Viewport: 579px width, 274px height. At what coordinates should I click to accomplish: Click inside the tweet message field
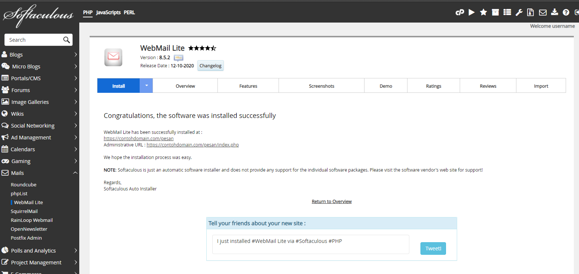pos(310,244)
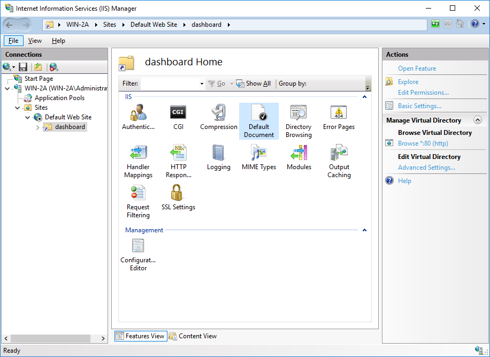Open the Filter dropdown arrow
The image size is (490, 357).
(202, 84)
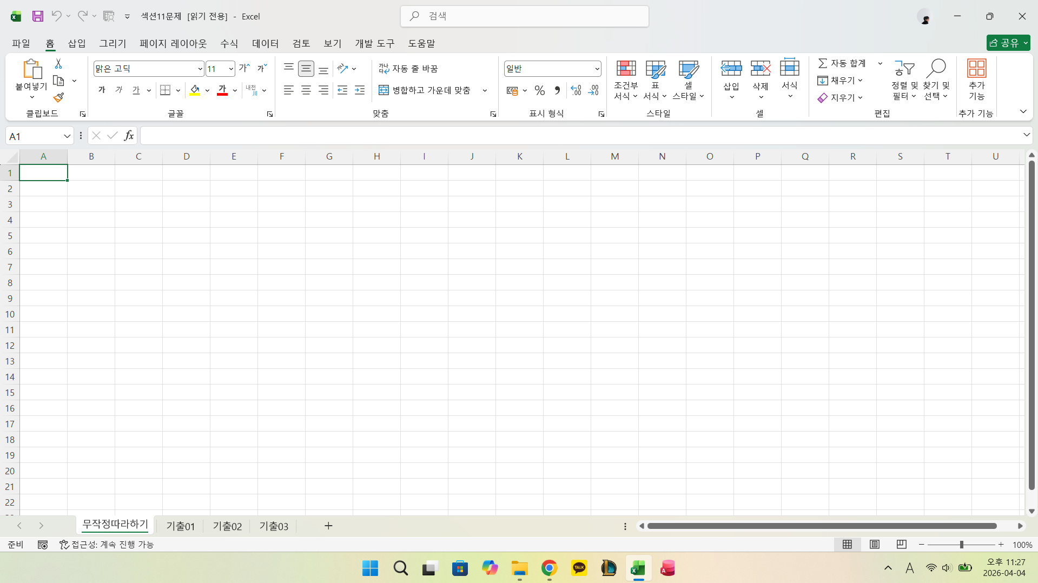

==============================

• _Stated goal_
Can you revise all the items above, swapping "tweet" for "post" and keeping everything else the same, with the pictures left out?

• _Final answer_
Viewport: 579px width, 274px height. At what coordinates should I click to accomplish: Click inside the post message field
pos(310,244)
Open the Filter dropdown arrow
The image size is (490, 357).
(202, 84)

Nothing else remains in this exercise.